PASSAGE ->
--------------------------------------------------

The concern is that the unexpected buffers would be unlimited and nobody knows how long they would stay in that buffer.

Coming back to this issue, if the fi_addr is not configured when the unexpected messages comes, it will disable polling the socket fd, which will choke the tcp connection.

I can envision an RPC which receives multiple responses for a single request. Using tags for that might be difficult if the response sizes differ greatly. (So, gRPC probably shouldn't be force fit into MPI semantics.)

For a given RPC, if the server is streaming multiple responses, libfabric tagged messaging with FI_TAGGED_MULTI_RECV seems like a good fit. If a user does not want to associate an RPC with a tag, FI_MSG with FI_MULTI_RECV may be the best.

Having the app request unexpected messages be dropped exposes provider implementation details.
That feels off. The API isn't capturing the application semantics correctly but is instead offering some work-around.

Looking at this from a different angle, resource mgmt discusses what to do if no RX buffer exists. Could this be viewed as an extension to resource mgmt?

Consider that 1 of the issues is that an unexpected message may be matched with the wrong request. Dropping the unexpected message helps, but isn't there a race here? What if the 'unexpected' message didn't arrive until it was 'expected'?

A provider does not have enough context to know if a tag is stale or not. This seems to be a user problem. For example, if Mercury uses a incrementing counter to assign tags to RPCs, it seems like there is potential race of a "stale" tag inflight being reassigned (e.g., client DAOS reloads and counter starts at zero). If they were to also include a unique ID (or something similar) along with 32-bit incrementing counter, this may protect against stale tags.

--------------------------------------------------

YOUR ASSIGNMENT -> Return the libfabric thread on unexpected messages verbatim, from first sentence to last.

DATA ->

--------------------------------------------------

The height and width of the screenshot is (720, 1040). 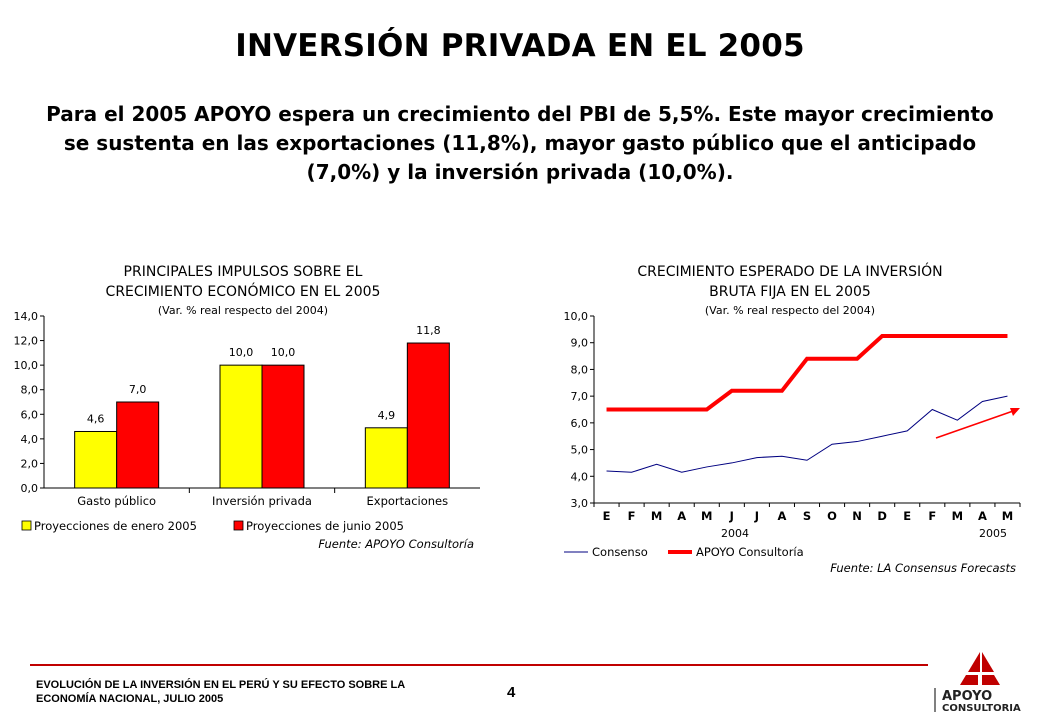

--------------------------------------------------

ANSWER TO THE EXERCISE ->
The concern is that the unexpected buffers would be unlimited and nobody knows how long they would stay in that buffer.

Coming back to this issue, if the fi_addr is not configured when the unexpected messages comes, it will disable polling the socket fd, which will choke the tcp connection.

I can envision an RPC which receives multiple responses for a single request. Using tags for that might be difficult if the response sizes differ greatly. (So, gRPC probably shouldn't be force fit into MPI semantics.)

For a given RPC, if the server is streaming multiple responses, libfabric tagged messaging with FI_TAGGED_MULTI_RECV seems like a good fit. If a user does not want to associate an RPC with a tag, FI_MSG with FI_MULTI_RECV may be the best.

Having the app request unexpected messages be dropped exposes provider implementation details.
That feels off. The API isn't capturing the application semantics correctly but is instead offering some work-around.

Looking at this from a different angle, resource mgmt discusses what to do if no RX buffer exists. Could this be viewed as an extension to resource mgmt?

Consider that 1 of the issues is that an unexpected message may be matched with the wrong request. Dropping the unexpected message helps, but isn't there a race here? What if the 'unexpected' message didn't arrive until it was 'expected'?

A provider does not have enough context to know if a tag is stale or not. This seems to be a user problem. For example, if Mercury uses a incrementing counter to assign tags to RPCs, it seems like there is potential race of a "stale" tag inflight being reassigned (e.g., client DAOS reloads and counter starts at zero). If they were to also include a unique ID (or something similar) along with 32-bit incrementing counter, this may protect against stale tags.